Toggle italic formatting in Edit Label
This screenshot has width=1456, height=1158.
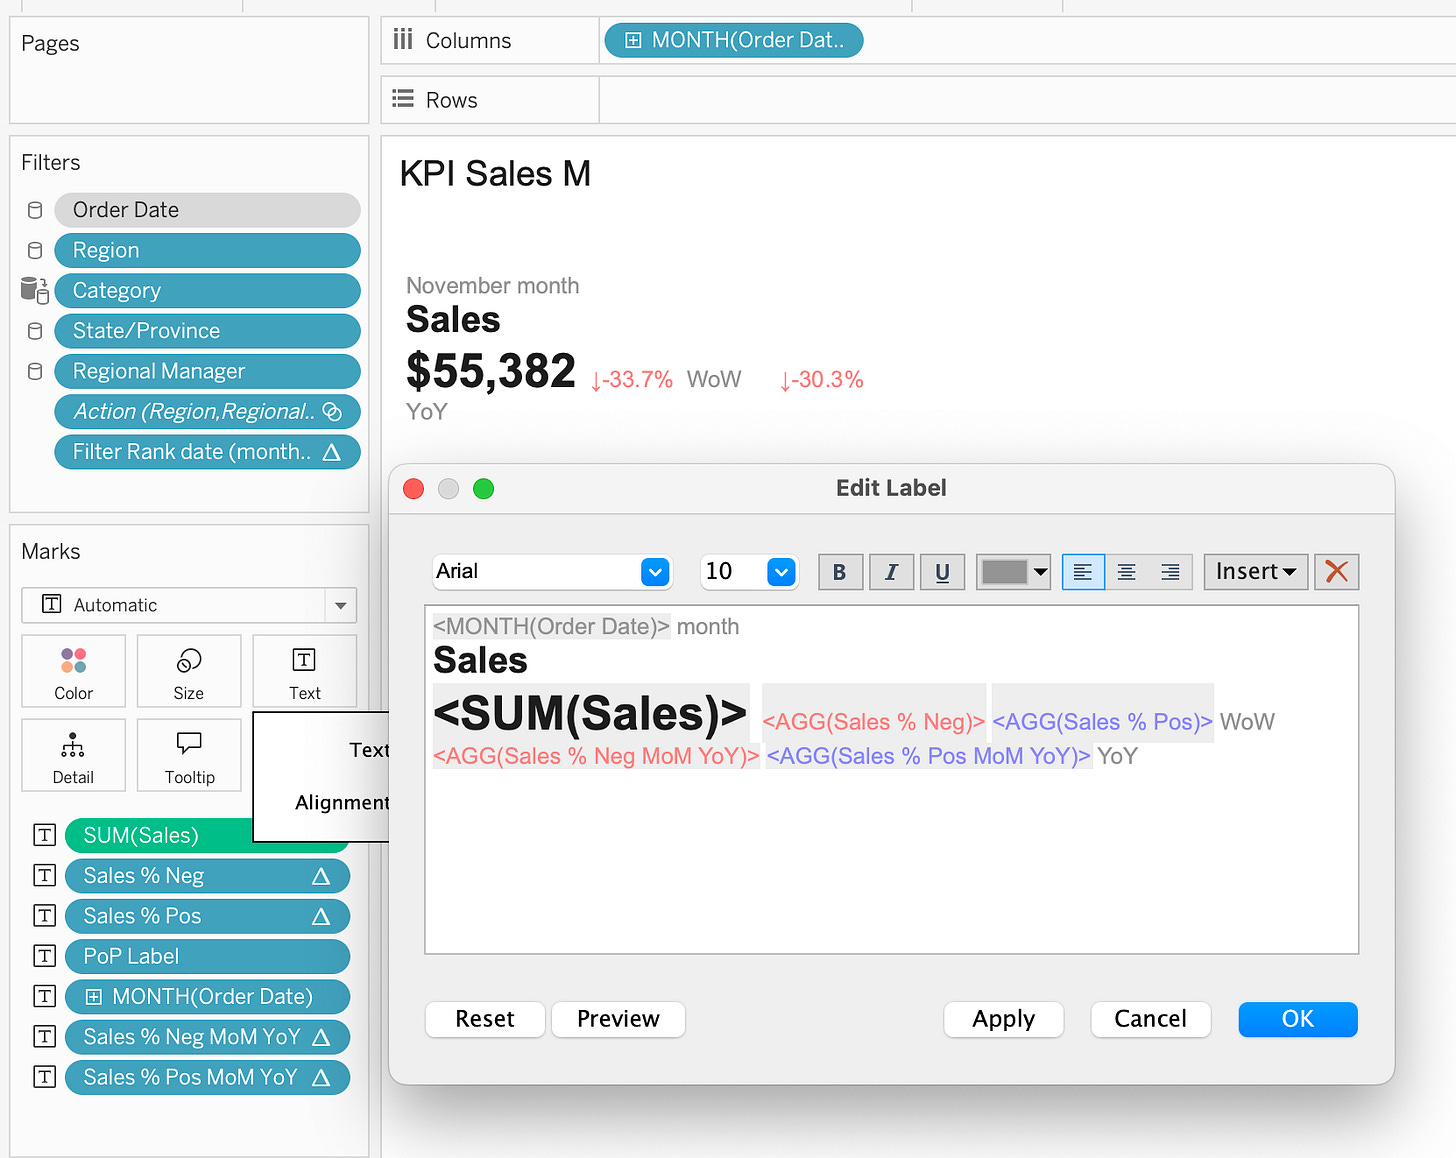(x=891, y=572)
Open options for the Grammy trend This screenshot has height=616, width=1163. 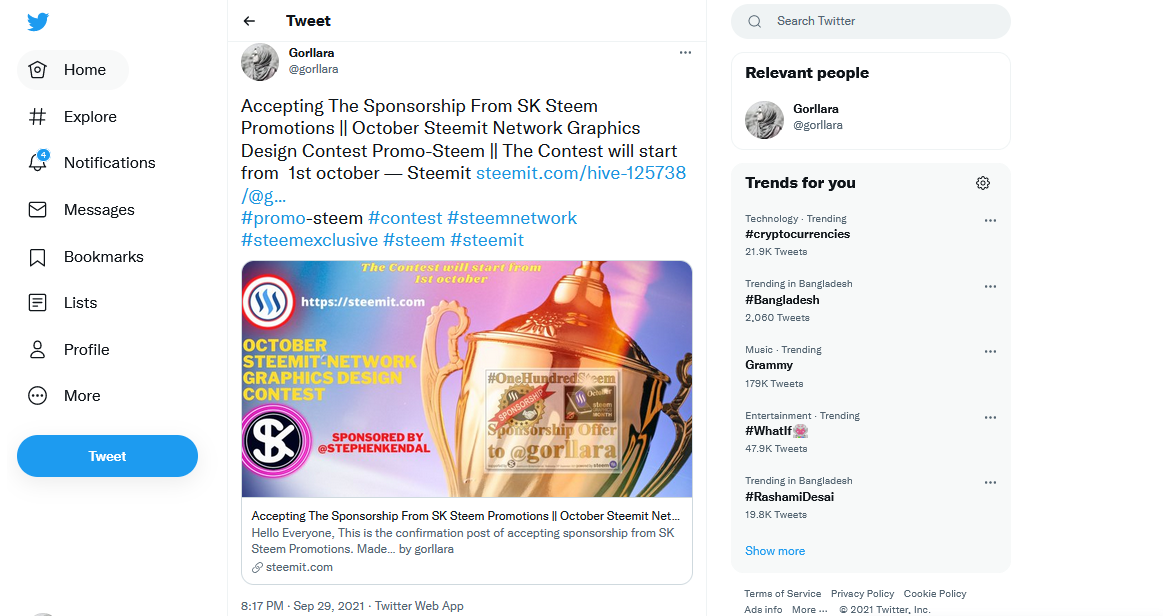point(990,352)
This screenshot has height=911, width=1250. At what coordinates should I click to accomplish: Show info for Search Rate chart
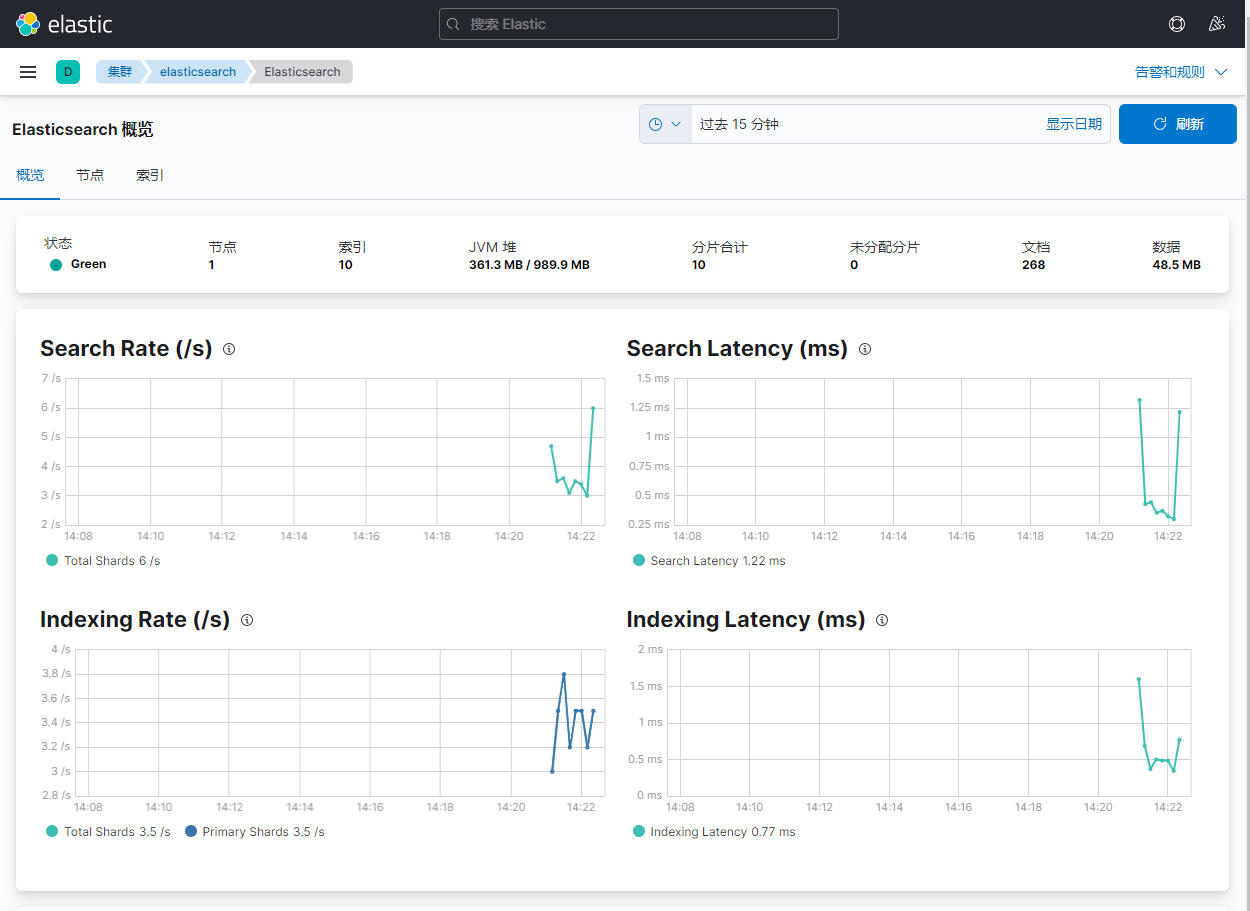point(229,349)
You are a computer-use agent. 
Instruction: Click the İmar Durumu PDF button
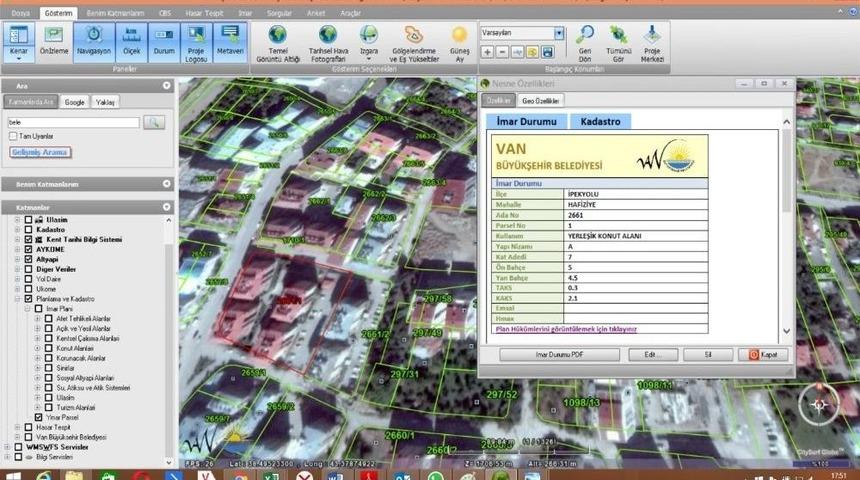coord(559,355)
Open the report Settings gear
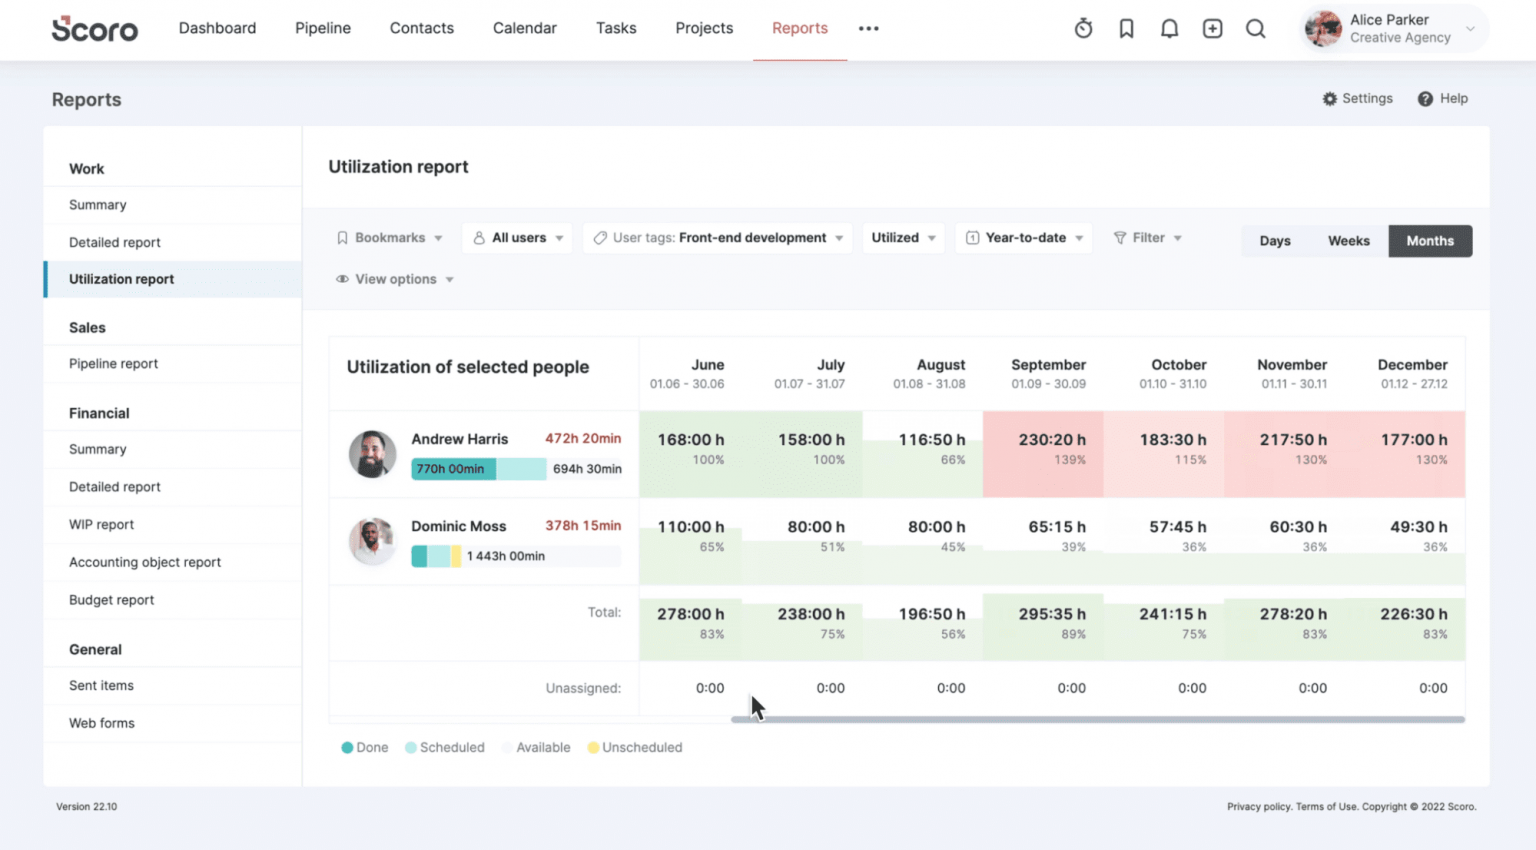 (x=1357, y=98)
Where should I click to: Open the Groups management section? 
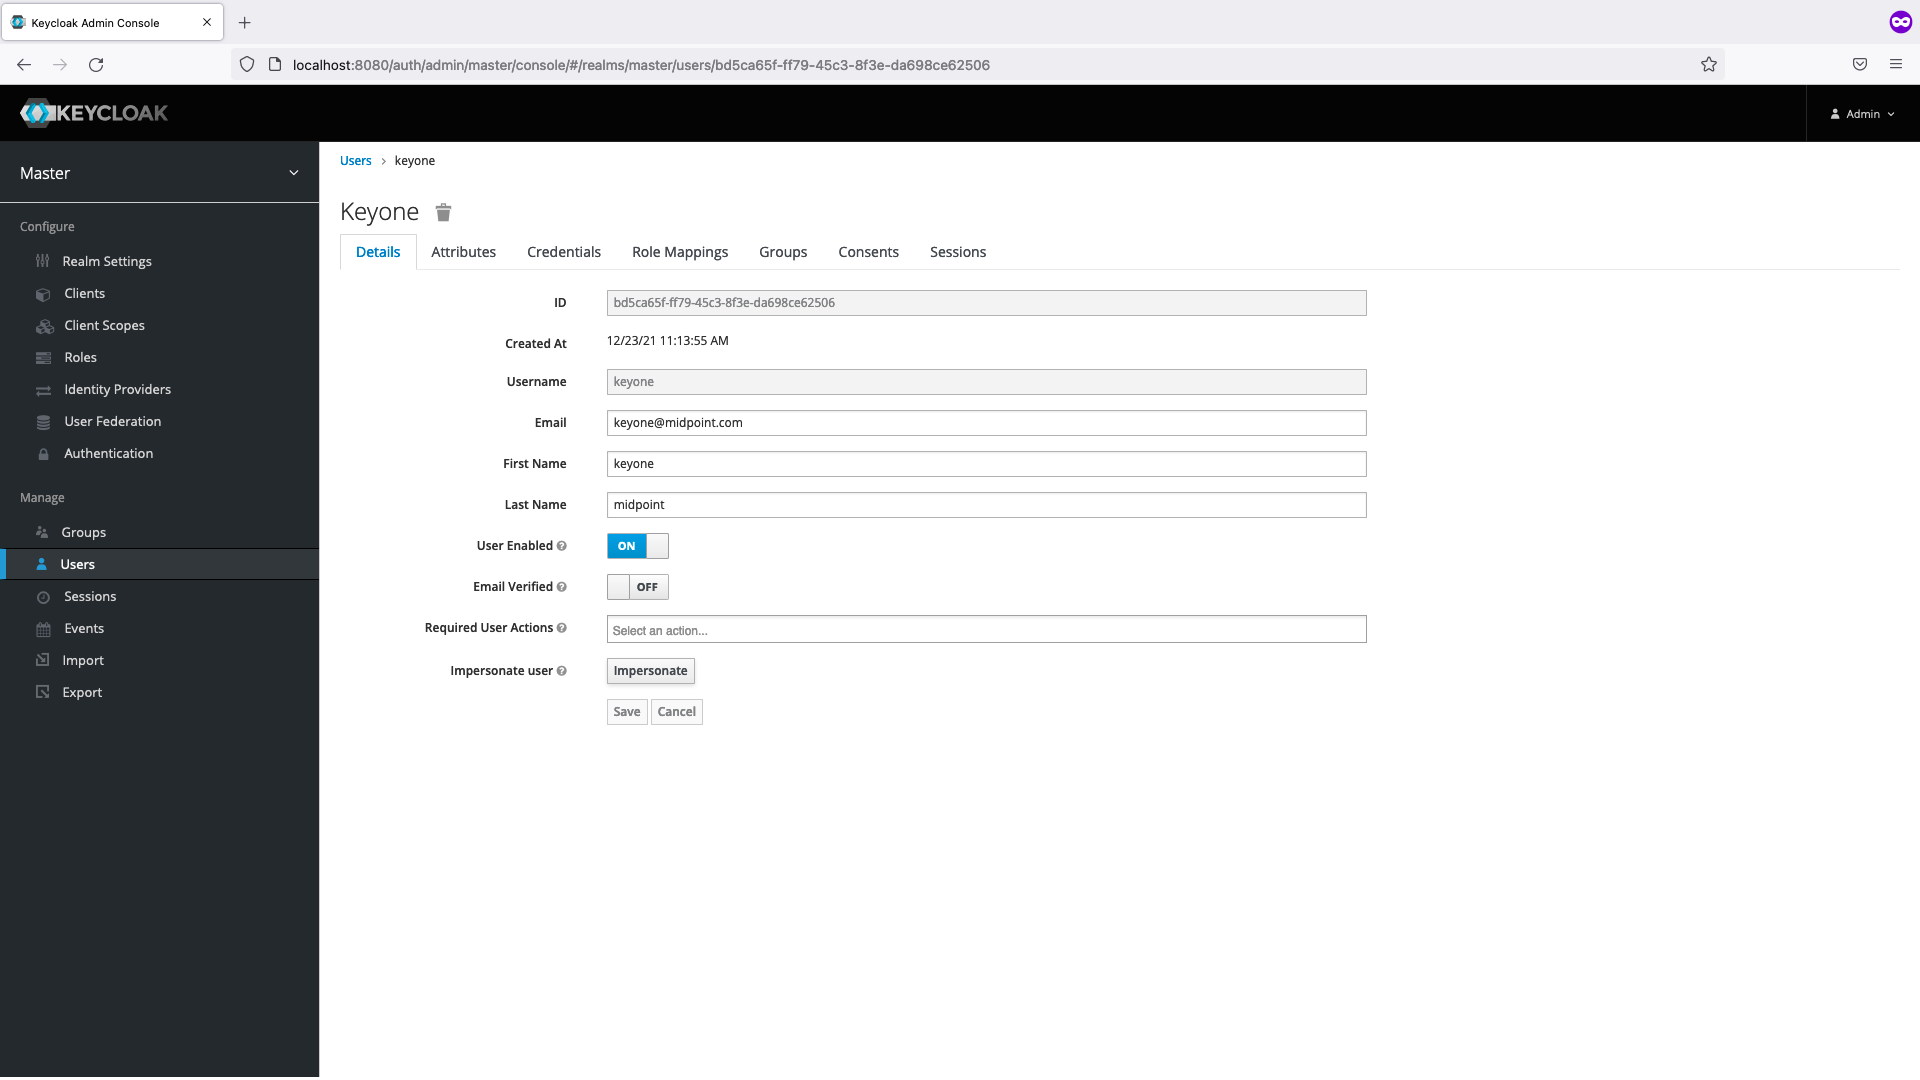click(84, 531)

● About this exercise
Copy exactly the lines from the line containing "Instruction: Click the İmar Durumu PDF button" through the last line of the records above, both included, and leave out any pictures.

● Solution to this problem
Instruction: Click the İmar Durumu PDF button
coord(559,355)
Open the report Settings gear
 (x=1357, y=98)
Where should I click to: Open the Groups management section? 
click(84, 531)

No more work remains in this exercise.